Render the material, from its first line through the line containing "Click the large", inclusive, as a Markdown table with the columns Row and Text. Number each line and leave out blank lines.

● ● ● ●

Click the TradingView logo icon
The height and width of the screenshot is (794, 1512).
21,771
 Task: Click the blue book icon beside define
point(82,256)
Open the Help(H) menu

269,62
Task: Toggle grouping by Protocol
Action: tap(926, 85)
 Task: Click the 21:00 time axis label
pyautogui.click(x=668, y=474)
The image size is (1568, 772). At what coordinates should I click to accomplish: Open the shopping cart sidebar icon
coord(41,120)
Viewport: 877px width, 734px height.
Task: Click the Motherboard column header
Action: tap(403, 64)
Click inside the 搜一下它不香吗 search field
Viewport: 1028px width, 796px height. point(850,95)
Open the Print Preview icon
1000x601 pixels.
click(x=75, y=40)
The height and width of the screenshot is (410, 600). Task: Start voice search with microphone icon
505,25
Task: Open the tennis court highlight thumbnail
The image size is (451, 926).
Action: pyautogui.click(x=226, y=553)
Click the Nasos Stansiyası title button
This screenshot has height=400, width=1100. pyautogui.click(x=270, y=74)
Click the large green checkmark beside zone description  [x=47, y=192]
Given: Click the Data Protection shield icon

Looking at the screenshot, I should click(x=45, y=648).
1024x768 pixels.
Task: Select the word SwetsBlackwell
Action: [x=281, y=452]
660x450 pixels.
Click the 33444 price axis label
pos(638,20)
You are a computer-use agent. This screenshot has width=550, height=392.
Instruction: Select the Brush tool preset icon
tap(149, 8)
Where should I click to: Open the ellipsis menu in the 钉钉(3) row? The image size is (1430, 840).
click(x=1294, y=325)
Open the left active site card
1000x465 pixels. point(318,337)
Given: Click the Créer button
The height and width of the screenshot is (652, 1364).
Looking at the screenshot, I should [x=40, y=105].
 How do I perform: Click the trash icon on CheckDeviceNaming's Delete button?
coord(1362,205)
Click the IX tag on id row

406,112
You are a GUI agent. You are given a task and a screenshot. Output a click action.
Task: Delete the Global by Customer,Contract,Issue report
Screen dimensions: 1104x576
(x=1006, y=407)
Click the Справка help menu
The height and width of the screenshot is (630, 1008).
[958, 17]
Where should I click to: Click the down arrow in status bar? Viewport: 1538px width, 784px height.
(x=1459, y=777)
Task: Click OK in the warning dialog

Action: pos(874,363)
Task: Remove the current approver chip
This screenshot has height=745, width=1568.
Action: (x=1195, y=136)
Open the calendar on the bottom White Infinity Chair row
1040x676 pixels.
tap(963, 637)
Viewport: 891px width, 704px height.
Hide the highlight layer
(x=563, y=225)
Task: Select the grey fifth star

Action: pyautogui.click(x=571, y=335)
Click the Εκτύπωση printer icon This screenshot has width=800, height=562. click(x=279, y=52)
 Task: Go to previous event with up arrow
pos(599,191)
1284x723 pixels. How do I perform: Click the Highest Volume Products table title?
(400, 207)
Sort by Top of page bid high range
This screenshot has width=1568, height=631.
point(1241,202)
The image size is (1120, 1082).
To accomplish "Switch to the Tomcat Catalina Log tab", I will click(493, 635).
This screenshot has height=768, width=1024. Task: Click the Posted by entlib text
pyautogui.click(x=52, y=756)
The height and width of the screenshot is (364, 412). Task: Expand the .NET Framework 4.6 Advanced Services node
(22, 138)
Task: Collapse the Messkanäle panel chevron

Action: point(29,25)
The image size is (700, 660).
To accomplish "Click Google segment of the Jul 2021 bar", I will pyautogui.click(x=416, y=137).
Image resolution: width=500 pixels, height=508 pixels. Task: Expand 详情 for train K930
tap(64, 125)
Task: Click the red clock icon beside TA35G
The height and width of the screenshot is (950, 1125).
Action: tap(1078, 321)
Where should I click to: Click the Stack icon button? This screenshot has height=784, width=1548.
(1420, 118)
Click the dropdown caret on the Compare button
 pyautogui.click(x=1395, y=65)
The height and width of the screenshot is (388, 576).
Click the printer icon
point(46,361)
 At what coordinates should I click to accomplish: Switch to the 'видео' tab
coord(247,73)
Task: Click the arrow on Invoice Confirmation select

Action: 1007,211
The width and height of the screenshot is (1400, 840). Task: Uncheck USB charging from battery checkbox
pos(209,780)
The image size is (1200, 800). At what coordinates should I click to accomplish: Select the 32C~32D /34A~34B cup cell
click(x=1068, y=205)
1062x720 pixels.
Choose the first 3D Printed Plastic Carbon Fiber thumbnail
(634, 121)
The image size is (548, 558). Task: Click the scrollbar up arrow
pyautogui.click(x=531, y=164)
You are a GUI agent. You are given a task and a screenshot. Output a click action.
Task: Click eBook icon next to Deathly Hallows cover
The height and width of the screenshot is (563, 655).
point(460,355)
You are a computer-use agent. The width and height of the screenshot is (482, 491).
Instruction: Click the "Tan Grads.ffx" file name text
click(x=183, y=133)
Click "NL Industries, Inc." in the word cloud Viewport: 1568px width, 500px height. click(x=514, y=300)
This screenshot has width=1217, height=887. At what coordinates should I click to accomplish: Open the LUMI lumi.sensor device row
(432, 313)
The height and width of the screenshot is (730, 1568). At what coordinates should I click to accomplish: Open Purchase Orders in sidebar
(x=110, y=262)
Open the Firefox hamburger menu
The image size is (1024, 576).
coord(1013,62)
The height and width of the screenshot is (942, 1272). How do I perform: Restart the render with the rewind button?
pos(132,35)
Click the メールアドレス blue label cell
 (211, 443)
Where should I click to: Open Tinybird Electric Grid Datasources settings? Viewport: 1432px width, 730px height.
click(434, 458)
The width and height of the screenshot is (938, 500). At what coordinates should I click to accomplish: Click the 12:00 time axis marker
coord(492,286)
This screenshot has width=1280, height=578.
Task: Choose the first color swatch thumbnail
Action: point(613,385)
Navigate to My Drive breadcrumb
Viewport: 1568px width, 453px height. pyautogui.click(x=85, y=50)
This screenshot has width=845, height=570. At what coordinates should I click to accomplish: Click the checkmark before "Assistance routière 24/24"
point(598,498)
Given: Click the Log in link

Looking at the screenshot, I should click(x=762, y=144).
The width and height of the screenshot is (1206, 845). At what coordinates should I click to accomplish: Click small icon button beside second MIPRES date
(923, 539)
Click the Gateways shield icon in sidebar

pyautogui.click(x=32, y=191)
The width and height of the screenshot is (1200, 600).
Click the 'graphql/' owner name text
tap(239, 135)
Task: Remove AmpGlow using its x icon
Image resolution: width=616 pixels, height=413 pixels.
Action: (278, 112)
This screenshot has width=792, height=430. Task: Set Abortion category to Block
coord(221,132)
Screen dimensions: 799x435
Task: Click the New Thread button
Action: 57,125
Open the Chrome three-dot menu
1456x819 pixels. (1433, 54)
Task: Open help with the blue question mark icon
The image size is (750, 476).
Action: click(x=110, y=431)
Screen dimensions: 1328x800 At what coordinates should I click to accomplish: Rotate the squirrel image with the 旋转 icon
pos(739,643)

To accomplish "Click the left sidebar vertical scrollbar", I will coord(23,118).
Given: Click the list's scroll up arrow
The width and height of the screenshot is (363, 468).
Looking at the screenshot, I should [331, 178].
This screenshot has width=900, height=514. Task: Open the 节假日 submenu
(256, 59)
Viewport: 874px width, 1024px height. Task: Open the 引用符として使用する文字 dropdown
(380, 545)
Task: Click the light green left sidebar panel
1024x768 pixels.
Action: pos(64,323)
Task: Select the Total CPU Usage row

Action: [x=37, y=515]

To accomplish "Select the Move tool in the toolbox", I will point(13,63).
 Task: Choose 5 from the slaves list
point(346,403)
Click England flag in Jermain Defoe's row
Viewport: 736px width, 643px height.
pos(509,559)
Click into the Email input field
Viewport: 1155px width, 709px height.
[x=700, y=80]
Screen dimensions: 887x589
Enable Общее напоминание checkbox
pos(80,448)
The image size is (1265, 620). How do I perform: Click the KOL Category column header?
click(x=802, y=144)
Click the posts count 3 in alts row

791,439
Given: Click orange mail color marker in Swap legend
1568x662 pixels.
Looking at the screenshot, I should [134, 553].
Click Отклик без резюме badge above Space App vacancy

● ● ● ●

FINISHED EXERCISE:
| Row | Text |
|---|---|
| 1 | Click the TradingView logo icon |
| 2 | The height and width of the screenshot is (794, 1512). |
| 3 | 21,771 |
| 4 |  Task: Click the blue book icon beside define |
| 5 | point(82,256) |
| 6 | Open the Help(H) menu |
| 7 | 269,62 |
| 8 | Task: Toggle grouping by Protocol |
| 9 | Action: tap(926, 85) |
| 10 |  Task: Click the 21:00 time axis label |
| 11 | pyautogui.click(x=668, y=474) |
| 12 | The image size is (1568, 772). At what coordinates should I click to accomplish: Open the shopping cart sidebar icon |
| 13 | coord(41,120) |
| 14 | Viewport: 877px width, 734px height. |
| 15 | Task: Click the Motherboard column header |
| 16 | Action: tap(403, 64) |
| 17 | Click inside the 搜一下它不香吗 search field |
| 18 | Viewport: 1028px width, 796px height. point(850,95) |
| 19 | Open the Print Preview icon |
| 20 | 1000x601 pixels. |
| 21 | click(x=75, y=40) |
| 22 | The height and width of the screenshot is (410, 600). Task: Start voice search with microphone icon |
| 23 | 505,25 |
| 24 | Task: Open the tennis court highlight thumbnail |
| 25 | The image size is (451, 926). |
| 26 | Action: pyautogui.click(x=226, y=553) |
| 27 | Click the Nasos Stansiyası title button |
| 28 | This screenshot has height=400, width=1100. pyautogui.click(x=270, y=74) |
| 29 | Click the large green checkmark beside zone description  [x=47, y=192] |